Fetching and Caching Movie Data in a React Netflix Clone
Fetching movie data efficiently matters in a Netflix clone. Here is how to fetch and cache it well.
Fetching and Caching Movie Data in a React Netflix Clone
A Netflix clone fetches a lot of movie data. Doing it inefficiently makes the app slow. Here is how to fetch and cache it well.
Cache Responses
Do not re-fetch the same movie list on every navigation. Cache responses in state, in a store, or with React Query, so revisiting a page uses cached data.
Use React Query for Server State
React Query handles caching, invalidation, refetching, and loading state for you. For a data-heavy app like a Netflix clone, it removes most hand-written fetching logic.
Avoid Fetching in Render
Never fetch in the render body. Fetch in useEffect, in event handlers, or with React Query. Fetching in render causes infinite loops and inconsistent state.
Fetch Only What You Need
Do not fetch full movie details when a carousel only needs the poster and title. Fetch list data for carousels, and full details only when the user opens the detail modal.
Parallelize Independent Requests
If you fetch multiple lists at once, like trending and popular, do it in parallel with Promise.all instead of sequentially. This makes the page load faster.
Handle Stale Data
Decide when data should be fresh. For movie data, staleness is usually fine. For a watchlist, you want fresh data. Configure refetching accordingly.
Lazy-Load Images
Movie posters are images.

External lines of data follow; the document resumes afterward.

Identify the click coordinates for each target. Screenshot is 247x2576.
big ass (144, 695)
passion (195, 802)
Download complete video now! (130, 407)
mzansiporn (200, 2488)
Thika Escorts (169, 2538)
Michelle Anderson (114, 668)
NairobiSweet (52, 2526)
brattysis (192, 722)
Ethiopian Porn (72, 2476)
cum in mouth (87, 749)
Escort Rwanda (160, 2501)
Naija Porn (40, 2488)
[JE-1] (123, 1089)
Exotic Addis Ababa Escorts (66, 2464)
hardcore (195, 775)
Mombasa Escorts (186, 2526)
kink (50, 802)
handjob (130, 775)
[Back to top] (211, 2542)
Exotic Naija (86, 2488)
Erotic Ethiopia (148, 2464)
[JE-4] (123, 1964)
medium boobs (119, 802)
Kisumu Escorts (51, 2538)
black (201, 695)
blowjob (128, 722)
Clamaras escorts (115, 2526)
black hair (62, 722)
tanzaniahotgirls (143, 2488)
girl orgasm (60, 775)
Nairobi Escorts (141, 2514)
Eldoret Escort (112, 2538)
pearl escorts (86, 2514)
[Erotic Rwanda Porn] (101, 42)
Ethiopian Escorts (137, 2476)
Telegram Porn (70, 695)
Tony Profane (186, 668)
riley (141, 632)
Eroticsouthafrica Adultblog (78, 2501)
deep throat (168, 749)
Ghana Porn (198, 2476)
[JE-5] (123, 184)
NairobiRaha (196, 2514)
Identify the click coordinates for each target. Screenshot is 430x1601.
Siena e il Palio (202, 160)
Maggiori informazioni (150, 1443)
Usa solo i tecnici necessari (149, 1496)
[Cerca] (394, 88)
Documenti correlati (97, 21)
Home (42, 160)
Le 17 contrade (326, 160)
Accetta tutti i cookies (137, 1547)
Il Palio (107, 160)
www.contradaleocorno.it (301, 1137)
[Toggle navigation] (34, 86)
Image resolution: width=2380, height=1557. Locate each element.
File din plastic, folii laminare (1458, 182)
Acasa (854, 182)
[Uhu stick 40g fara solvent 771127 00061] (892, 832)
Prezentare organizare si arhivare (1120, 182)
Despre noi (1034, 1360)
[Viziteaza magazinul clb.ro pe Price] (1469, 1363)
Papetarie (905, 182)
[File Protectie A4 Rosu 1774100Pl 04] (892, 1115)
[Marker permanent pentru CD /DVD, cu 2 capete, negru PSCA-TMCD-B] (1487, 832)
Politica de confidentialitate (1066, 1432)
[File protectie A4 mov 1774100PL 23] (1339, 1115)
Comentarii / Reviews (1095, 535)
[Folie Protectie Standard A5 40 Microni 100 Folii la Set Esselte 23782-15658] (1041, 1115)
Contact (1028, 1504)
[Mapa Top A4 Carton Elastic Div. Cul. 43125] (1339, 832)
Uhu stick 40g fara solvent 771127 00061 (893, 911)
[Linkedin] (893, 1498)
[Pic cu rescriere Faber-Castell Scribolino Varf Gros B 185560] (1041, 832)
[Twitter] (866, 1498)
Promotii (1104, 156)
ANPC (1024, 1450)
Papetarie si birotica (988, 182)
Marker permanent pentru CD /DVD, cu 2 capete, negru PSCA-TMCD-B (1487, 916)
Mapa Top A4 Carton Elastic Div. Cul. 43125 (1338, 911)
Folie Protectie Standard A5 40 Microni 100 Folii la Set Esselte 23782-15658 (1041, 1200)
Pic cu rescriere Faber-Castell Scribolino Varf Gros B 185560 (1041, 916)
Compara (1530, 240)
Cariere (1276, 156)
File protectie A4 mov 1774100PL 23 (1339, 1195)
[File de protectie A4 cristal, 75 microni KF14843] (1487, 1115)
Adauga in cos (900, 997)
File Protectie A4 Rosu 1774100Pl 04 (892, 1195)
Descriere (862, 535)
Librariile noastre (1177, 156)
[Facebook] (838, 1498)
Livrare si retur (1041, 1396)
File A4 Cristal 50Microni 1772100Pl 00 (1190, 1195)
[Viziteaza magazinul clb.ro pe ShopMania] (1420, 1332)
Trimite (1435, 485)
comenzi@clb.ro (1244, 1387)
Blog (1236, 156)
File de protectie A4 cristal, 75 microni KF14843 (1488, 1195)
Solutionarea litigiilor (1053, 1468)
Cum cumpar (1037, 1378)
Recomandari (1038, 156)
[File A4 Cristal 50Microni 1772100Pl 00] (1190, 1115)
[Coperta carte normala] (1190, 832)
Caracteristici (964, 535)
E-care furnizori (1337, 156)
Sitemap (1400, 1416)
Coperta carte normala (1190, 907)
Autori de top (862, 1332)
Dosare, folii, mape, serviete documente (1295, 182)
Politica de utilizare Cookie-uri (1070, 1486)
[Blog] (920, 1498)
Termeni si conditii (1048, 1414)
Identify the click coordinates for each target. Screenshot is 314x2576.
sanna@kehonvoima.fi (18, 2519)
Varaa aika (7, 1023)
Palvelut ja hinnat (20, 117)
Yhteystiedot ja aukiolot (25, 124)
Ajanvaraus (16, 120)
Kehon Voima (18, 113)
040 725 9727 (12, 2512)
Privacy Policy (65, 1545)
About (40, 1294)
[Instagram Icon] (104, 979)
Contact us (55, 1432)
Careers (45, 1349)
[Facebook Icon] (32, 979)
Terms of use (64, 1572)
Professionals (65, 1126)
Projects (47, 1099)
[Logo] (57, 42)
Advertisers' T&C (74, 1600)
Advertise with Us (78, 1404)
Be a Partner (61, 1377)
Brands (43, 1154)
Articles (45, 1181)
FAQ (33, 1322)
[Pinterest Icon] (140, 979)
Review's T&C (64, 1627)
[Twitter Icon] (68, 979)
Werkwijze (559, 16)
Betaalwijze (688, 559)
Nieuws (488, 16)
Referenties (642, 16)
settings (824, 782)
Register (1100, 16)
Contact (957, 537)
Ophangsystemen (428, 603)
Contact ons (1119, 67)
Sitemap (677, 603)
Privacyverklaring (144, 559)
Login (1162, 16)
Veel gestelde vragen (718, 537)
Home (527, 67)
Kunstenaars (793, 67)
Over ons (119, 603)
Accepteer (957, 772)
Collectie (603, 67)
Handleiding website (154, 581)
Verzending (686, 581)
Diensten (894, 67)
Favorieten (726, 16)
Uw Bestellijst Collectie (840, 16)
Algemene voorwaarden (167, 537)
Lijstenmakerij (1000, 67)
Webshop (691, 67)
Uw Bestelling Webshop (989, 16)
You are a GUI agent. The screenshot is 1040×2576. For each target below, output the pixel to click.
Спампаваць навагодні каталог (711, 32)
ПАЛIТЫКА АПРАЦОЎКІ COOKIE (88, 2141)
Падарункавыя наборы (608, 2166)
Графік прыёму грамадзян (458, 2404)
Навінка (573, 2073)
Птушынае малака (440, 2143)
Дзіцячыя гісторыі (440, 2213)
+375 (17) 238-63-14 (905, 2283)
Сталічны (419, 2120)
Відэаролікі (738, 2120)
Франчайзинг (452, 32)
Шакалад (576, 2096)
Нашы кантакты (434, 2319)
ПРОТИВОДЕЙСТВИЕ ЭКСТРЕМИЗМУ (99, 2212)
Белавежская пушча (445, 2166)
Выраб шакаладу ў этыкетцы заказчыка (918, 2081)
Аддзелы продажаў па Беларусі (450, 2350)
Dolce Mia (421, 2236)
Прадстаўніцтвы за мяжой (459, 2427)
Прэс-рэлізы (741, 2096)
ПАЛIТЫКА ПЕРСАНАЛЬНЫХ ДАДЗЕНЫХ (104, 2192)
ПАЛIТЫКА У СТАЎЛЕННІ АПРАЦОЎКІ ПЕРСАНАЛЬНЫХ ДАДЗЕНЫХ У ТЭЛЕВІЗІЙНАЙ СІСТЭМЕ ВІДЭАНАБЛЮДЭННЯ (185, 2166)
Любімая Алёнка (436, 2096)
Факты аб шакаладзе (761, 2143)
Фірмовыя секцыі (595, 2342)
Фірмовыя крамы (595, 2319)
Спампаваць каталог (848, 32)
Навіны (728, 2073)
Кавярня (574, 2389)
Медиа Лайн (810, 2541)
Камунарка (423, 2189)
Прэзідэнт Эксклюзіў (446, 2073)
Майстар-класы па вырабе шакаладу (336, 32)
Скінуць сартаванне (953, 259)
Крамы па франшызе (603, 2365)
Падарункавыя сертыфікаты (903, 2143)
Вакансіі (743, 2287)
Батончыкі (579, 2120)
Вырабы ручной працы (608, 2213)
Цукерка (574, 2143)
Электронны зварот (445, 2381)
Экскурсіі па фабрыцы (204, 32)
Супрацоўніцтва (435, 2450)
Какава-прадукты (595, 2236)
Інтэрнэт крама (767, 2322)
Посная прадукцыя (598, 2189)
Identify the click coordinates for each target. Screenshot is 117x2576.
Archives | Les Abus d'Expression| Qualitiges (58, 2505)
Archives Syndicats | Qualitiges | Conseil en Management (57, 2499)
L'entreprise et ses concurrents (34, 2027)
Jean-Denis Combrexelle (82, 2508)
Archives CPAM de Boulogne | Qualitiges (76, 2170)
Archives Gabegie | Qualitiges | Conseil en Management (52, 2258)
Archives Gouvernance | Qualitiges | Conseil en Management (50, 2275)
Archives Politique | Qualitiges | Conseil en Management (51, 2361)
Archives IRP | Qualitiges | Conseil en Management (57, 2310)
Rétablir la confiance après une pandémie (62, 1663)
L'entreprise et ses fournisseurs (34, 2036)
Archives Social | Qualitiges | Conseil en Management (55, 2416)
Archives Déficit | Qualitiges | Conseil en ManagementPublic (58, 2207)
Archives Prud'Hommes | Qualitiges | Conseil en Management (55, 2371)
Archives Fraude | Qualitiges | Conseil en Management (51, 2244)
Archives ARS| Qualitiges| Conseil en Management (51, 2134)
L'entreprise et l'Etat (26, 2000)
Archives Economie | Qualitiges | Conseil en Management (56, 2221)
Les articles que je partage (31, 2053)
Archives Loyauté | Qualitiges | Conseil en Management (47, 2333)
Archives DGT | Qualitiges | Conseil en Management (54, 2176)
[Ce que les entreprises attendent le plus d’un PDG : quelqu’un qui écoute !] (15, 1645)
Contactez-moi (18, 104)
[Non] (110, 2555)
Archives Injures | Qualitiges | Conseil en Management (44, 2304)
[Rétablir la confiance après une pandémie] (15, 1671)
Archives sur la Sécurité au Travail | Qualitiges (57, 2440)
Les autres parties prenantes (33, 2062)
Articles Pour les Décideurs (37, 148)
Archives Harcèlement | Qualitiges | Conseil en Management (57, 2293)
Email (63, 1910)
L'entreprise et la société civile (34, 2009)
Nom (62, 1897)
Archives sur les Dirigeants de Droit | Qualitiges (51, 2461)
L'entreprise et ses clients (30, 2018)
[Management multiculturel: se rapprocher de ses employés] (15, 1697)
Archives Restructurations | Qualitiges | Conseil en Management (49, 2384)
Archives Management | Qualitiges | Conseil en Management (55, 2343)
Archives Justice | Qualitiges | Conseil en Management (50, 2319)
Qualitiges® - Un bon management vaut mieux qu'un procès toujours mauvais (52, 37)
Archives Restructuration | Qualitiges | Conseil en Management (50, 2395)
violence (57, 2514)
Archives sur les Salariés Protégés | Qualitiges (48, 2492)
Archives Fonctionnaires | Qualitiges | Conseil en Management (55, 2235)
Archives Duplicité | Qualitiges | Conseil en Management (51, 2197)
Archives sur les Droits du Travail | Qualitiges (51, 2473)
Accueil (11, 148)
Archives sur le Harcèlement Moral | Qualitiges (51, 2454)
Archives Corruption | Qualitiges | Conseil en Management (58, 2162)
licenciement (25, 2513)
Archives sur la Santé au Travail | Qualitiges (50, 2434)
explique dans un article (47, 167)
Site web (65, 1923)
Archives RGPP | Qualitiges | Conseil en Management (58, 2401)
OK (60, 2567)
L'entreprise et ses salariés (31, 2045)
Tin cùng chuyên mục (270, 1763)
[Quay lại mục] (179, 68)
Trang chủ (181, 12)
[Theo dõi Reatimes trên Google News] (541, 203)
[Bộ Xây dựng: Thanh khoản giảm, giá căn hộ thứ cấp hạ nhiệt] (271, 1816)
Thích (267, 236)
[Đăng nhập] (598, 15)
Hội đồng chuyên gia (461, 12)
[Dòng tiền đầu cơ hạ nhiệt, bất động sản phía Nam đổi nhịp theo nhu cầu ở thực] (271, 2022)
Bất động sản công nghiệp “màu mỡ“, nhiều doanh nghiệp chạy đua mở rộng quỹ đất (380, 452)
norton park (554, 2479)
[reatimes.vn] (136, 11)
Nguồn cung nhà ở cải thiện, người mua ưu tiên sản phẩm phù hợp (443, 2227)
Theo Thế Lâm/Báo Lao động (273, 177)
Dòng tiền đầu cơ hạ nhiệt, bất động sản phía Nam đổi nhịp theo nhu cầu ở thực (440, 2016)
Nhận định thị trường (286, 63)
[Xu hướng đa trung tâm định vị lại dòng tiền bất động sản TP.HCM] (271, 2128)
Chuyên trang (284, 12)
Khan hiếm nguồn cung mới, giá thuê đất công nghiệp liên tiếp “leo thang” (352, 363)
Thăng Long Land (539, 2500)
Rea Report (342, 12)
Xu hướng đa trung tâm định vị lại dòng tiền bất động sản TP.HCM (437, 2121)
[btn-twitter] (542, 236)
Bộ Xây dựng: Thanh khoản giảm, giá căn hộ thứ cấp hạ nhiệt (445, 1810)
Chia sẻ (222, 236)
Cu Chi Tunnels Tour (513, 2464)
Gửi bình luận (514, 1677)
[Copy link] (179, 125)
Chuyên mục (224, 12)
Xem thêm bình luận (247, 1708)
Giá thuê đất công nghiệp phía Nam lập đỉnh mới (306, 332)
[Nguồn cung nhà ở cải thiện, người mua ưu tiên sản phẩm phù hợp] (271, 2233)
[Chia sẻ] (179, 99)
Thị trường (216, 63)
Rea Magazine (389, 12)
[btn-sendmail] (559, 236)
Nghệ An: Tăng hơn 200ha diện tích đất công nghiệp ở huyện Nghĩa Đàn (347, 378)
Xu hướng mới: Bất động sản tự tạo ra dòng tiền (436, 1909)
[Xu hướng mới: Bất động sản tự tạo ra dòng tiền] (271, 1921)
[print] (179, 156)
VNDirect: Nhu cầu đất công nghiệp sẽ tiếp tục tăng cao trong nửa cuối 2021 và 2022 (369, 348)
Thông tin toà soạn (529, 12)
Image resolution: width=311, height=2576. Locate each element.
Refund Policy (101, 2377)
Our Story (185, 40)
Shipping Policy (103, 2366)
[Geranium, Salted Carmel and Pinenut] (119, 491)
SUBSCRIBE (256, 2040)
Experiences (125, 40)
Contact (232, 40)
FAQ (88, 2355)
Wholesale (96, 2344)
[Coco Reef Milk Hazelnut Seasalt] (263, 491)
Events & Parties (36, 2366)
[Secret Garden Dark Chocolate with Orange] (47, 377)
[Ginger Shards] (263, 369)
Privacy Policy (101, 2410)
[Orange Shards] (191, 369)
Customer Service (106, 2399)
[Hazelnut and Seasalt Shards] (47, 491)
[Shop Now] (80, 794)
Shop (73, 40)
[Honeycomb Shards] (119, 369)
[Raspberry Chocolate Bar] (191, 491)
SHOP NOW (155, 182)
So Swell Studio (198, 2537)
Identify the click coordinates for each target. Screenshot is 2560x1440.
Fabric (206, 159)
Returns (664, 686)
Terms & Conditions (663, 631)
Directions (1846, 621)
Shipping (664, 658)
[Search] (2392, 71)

Lazy-load them so the page does not try to load hundreds of images at once, which would slow the initial render significantly.
The Takeaway
Cache movie data, use React Query for server state, fetch only what each view needs, parallelize independent requests, handle staleness thoughtfully, and lazy-load images so a data-heavy clone stays fast.
Cache responses so you do not re-fetch the same data, use React Query for server state, fetch only what each view needs (list data for carousels, full details only for the modal), parallelize independent requests with Promise.all, and lazy-load images.
Because a Netflix clone fetches a lot of data, and React Query handles caching, invalidation, refetching, and loading state for you. It removes most hand-written fetching logic and keeps the app fast and consistent.
No. Fetch list data for carousels (poster and title), and full details only when the user opens the detail modal. Fetching full details up front wastes bandwidth and slows the initial load.
In parallel with Promise.all, instead of sequentially. If you fetch trending and popular at the same time, parallelizing makes the page load faster than waiting for one to finish before starting the next.
Because a browse page can have hundreds of posters. Loading them all at once slows the initial render significantly. Lazy-loading means images load as they enter the viewport, keeping the page fast.